■ Exercise instructions ■
Lines from the records below that contain the word "gear" are to be copied out.

■ Record excerpts ■
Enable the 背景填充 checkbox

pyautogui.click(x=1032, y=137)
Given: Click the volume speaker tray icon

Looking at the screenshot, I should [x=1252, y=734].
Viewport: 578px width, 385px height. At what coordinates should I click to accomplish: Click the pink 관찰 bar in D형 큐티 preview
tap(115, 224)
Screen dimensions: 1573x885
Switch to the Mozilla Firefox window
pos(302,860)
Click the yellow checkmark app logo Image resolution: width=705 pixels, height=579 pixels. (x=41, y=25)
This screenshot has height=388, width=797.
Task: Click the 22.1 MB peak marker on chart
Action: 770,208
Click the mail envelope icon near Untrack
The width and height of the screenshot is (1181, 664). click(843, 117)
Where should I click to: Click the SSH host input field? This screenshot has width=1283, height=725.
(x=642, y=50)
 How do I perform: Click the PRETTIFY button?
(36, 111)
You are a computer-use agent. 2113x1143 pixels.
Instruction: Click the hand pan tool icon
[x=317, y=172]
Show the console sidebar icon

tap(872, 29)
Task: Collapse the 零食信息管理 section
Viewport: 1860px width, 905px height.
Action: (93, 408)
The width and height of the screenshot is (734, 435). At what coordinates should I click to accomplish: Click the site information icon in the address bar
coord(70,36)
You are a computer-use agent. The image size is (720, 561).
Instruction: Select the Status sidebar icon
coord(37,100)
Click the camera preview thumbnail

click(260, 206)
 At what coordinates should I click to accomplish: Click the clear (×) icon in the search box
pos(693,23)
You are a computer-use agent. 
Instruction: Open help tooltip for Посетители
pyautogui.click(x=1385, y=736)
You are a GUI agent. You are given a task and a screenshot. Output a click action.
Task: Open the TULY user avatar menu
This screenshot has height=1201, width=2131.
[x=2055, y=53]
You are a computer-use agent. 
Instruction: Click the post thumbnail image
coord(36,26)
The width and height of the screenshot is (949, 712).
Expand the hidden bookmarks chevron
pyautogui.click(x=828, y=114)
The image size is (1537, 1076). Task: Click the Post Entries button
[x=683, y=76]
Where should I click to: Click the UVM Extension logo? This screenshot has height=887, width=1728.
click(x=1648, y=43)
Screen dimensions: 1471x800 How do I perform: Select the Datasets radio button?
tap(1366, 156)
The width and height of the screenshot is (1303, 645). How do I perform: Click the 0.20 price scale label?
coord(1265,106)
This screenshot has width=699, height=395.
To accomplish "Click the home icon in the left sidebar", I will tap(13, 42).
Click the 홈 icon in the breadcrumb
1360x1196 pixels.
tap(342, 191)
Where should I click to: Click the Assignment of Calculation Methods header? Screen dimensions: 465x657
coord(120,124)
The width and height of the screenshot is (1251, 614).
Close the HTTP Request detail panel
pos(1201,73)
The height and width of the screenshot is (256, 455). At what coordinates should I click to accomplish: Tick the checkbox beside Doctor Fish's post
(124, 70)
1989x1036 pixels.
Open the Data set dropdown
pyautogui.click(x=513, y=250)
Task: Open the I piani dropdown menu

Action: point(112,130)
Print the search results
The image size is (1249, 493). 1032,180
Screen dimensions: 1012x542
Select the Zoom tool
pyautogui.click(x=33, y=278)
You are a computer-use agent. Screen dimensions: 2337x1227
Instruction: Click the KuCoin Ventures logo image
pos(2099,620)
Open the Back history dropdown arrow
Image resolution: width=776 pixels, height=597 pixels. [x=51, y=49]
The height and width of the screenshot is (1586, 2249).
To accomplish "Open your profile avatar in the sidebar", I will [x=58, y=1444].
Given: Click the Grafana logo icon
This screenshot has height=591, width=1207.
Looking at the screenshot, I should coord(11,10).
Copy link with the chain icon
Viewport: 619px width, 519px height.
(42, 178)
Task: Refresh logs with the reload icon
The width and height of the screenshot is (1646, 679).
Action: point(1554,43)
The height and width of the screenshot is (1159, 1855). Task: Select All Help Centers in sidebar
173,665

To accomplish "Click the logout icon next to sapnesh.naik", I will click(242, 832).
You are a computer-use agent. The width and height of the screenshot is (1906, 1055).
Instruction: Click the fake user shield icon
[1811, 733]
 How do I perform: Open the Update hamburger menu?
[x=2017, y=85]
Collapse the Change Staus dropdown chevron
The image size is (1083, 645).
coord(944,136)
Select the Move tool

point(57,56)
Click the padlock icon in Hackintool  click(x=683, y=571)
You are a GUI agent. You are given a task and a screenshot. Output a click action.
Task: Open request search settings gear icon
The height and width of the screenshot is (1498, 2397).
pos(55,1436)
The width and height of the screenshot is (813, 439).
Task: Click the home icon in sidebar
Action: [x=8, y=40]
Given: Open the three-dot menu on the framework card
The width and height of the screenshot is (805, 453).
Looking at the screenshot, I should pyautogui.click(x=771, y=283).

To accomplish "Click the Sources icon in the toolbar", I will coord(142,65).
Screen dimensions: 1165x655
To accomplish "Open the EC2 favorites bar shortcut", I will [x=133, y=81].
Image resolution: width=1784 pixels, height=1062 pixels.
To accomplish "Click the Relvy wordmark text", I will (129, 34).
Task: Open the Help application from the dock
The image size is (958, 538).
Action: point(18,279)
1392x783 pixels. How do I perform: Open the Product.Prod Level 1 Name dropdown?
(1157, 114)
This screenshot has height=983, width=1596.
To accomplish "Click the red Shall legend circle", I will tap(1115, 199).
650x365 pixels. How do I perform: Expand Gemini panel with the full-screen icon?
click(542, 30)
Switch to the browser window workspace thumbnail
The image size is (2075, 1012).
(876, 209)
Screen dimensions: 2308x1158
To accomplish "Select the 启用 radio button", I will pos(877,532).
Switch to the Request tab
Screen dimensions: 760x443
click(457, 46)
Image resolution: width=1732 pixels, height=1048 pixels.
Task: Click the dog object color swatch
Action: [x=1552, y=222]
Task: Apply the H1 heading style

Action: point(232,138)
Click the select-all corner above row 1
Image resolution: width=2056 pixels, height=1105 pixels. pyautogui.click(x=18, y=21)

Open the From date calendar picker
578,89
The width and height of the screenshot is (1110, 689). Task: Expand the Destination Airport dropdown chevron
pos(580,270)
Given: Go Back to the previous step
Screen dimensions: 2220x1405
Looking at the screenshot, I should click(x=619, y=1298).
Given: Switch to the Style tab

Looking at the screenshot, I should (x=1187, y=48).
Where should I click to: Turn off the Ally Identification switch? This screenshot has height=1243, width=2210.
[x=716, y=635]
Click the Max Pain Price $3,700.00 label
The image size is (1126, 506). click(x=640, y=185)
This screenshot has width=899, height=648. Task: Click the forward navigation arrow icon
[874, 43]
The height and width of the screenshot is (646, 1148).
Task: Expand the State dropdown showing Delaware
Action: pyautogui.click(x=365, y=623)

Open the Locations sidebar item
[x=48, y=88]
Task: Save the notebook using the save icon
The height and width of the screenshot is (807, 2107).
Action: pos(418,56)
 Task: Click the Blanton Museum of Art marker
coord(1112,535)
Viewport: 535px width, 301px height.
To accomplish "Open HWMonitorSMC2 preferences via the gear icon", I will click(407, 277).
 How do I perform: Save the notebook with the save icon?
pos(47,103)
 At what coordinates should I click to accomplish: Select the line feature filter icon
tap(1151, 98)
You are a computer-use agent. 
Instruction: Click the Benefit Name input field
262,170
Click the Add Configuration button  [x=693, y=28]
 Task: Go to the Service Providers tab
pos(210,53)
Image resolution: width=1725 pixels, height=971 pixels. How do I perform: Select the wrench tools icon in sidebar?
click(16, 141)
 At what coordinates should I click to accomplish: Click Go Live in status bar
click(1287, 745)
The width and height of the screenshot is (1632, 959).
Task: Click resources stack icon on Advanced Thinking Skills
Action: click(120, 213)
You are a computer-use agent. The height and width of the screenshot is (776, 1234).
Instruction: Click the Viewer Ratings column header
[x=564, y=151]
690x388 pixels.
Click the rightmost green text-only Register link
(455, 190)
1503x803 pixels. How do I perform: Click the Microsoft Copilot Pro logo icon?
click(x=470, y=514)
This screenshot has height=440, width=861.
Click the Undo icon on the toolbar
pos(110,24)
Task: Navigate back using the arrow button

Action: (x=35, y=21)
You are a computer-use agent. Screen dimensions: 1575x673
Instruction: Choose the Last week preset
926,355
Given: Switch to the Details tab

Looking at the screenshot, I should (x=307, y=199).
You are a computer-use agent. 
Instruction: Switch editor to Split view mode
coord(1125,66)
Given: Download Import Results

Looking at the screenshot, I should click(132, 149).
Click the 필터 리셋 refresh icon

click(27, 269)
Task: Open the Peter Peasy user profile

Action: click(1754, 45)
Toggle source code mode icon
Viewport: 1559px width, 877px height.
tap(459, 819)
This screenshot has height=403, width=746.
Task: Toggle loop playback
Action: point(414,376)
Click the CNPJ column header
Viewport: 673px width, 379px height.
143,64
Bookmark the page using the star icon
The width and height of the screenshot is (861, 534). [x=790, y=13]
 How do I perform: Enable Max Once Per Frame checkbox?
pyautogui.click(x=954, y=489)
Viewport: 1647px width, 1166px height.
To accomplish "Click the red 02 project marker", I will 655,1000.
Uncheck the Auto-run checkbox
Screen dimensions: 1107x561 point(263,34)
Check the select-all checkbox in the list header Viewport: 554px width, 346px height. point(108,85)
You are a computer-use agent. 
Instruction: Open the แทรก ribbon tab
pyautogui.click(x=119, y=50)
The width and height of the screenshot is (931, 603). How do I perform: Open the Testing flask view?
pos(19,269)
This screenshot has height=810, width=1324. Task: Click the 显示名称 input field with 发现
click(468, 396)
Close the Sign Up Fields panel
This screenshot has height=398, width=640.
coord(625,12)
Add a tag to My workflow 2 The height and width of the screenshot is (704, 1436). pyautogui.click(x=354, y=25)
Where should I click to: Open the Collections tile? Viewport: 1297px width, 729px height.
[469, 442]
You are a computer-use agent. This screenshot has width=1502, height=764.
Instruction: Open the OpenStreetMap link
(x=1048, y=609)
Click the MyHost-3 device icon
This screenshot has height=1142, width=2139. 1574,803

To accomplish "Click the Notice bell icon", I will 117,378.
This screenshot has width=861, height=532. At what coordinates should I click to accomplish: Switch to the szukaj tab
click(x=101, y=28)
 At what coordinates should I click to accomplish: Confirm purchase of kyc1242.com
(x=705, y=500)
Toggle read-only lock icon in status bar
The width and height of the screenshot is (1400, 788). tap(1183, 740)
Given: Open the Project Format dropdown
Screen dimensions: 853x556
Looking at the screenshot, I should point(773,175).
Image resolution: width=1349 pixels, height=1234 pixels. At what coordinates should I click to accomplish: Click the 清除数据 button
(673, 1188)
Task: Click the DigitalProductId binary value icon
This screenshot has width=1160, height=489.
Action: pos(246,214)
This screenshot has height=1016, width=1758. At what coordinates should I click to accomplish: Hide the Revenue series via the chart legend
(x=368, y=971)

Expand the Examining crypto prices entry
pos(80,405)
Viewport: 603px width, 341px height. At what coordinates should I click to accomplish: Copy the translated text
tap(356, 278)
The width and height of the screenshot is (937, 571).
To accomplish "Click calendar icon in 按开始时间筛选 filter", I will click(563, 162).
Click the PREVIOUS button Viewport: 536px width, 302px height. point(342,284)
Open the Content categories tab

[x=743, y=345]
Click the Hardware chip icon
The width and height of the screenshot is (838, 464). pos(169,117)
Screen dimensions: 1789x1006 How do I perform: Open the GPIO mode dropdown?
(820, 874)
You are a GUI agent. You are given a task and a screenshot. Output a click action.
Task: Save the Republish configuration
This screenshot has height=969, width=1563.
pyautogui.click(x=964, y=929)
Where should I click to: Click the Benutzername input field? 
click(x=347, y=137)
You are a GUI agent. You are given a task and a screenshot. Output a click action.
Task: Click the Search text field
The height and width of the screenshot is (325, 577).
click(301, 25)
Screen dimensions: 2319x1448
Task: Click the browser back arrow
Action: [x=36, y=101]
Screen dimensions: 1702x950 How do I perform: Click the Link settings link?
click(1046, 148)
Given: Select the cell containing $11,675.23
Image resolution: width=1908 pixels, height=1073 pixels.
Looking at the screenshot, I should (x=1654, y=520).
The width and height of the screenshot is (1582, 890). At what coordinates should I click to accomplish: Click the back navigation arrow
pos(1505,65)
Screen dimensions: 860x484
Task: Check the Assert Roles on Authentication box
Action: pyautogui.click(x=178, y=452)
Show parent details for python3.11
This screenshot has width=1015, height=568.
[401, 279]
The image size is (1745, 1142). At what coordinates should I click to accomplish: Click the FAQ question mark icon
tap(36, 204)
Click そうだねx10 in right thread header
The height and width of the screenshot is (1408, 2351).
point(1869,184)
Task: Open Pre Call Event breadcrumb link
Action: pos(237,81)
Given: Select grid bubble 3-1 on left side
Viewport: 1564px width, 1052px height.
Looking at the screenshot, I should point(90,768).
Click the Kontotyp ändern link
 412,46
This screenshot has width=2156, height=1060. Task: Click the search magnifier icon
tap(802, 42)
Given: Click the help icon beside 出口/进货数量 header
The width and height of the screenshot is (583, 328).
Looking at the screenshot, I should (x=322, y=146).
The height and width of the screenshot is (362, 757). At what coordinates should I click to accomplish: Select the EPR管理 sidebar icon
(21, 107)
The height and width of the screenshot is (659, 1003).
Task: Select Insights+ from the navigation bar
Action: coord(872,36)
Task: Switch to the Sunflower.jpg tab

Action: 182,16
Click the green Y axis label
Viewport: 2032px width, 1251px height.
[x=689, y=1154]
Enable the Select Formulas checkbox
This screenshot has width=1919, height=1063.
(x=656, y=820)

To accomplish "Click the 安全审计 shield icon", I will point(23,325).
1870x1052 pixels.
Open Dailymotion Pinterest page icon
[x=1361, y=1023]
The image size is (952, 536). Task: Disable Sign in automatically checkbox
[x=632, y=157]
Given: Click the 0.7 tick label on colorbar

■ Problem solution ■
Task: Open request search settings gear icon
To accomplish "Open HWMonitorSMC2 preferences via the gear icon", I will click(407, 277).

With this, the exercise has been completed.